I think that, properly speaking, you can never rationally want to be loved, as such. This will be clarified by my argument for it, as follows.
I think no one can want to “be loved” for its own sake, because by itself and apart from all particular signs of it in experience, “being loved” is a feeling in someone else’s mind, and doesn’t affect your experience of the world.

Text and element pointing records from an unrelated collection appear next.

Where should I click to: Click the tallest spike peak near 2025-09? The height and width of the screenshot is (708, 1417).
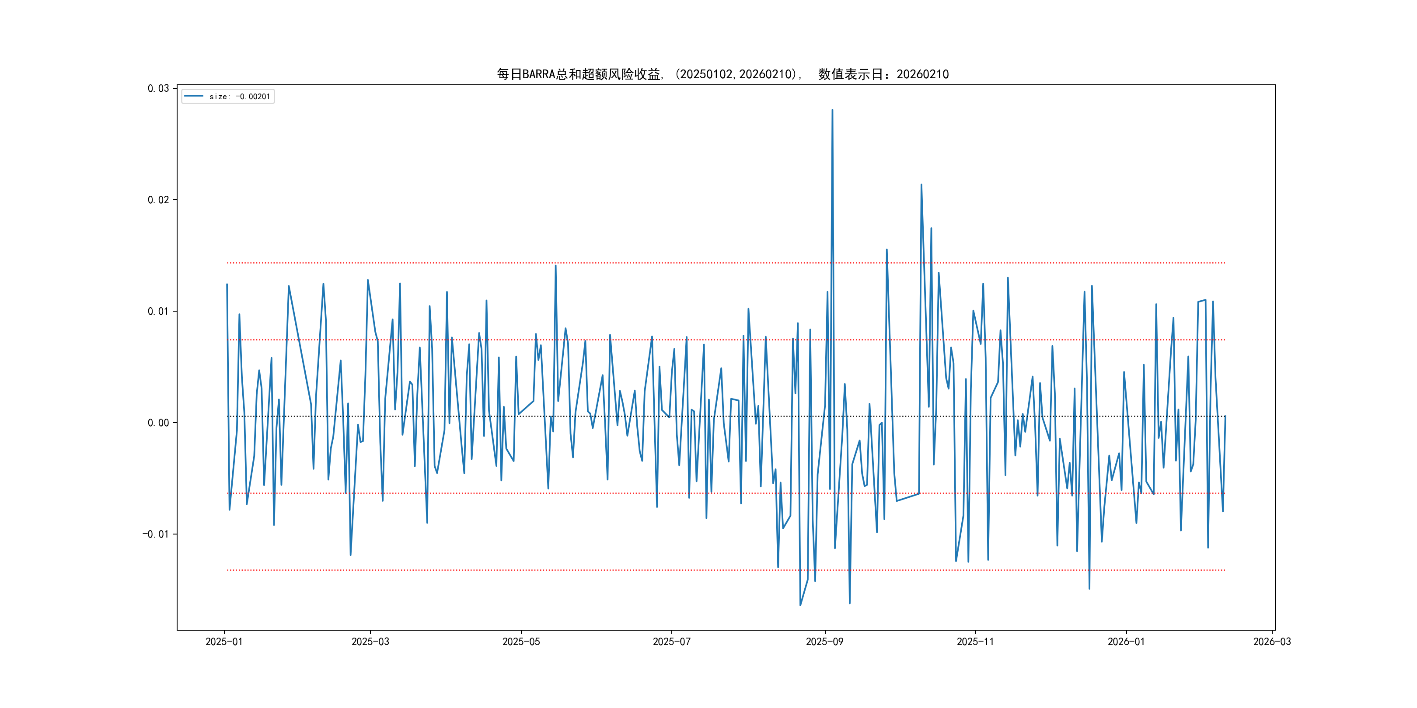(x=832, y=110)
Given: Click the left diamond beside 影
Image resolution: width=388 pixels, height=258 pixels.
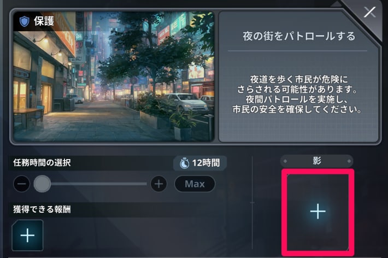Looking at the screenshot, I should [x=285, y=161].
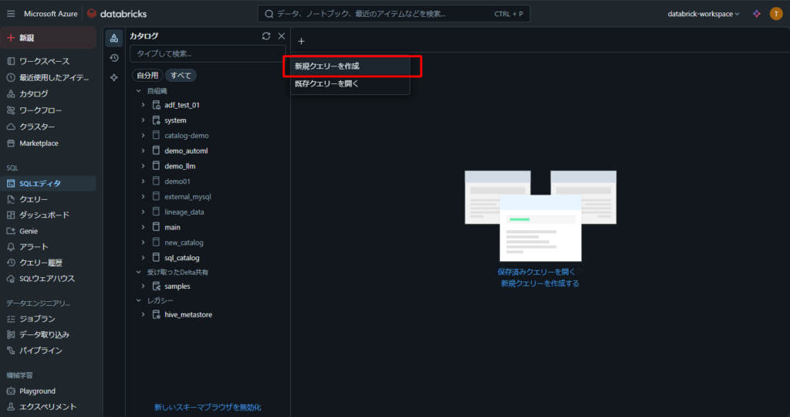
Task: Toggle the 自分用 filter
Action: tap(147, 76)
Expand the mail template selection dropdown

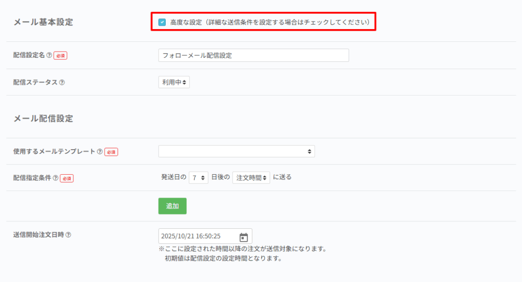tap(237, 151)
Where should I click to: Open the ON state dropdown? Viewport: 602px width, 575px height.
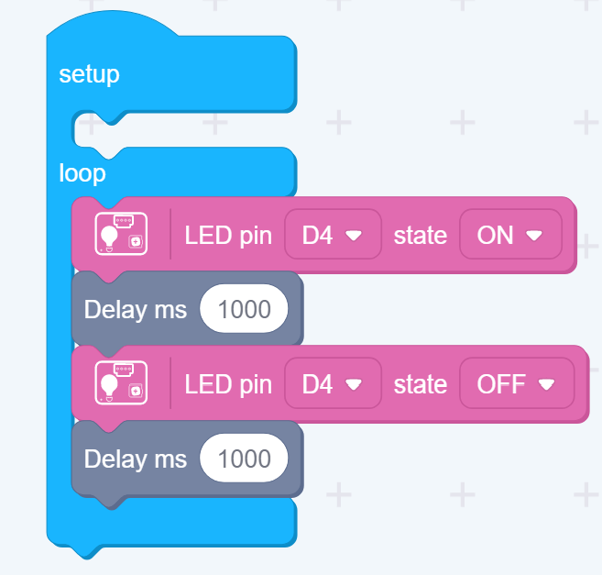(x=510, y=234)
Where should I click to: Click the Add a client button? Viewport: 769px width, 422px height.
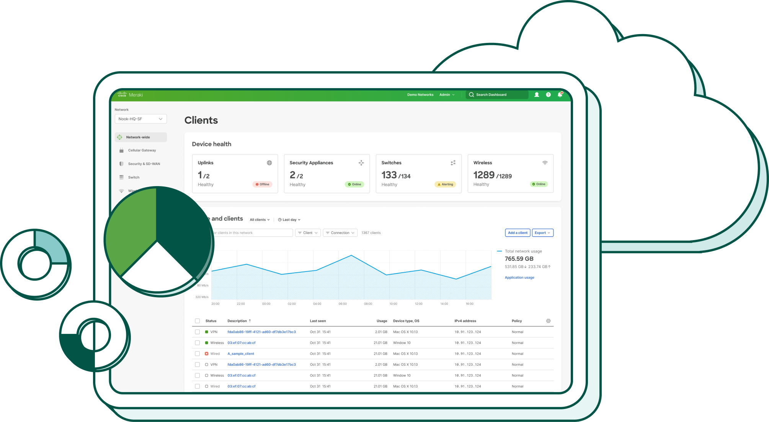point(517,232)
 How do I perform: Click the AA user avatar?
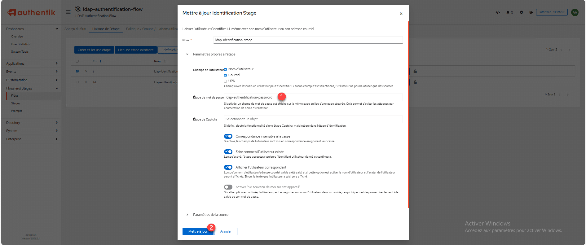(575, 12)
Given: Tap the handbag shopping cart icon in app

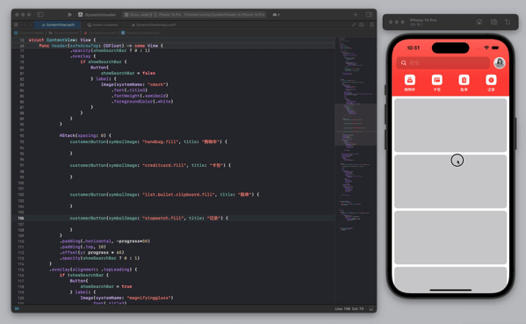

So, the desire for “being loved” must exist for the sake of other desires, and therefore, it can be divided into the reasons why you want to be loved.
These reasons, I claim, are either:
- (a) unrelated to who it is that loves you (e.g. you want to be loved because you like being praised, receiving gifts, etc, and it doesn’t particularly matter where it comes from) or
- (b) precisely because of who it is that loves you (i.e. you want the person you love to want you around more, so you get to be around them more).
The first kind, (a), are not properly a “desire to be loved”, because they’re really a desire for some other good, such as praise, gifts, etc., and being loved doesn’t actually matter to that.
The second kind, (b), are technically a desire to be loved by that specific person, but this, in turn is also a feeling in someone else’s mind, and therefore, it cannot be desired for its own sake, and must be desired for the sake of something else, which means it can be divided into the reasons why you want to be loved by that person.
These reasons, I claim, are either
- (b1) a desire to be tolerated by the other person (if what you want is to get to know them), or
- (b2) a desire to be sexually wanted by the other person (if you have a sexual interest in them),
whereas any other feelings of love don’t really contribute to your experience, except insofar as they make it more secure that you’ll remain tolerated and/or sexually wanted.
So, properly speaking, you can never rationally want to be loved, as such, although you can want to be loved, by a specific person, as a kind of security regarding some of their other attitudes towards you.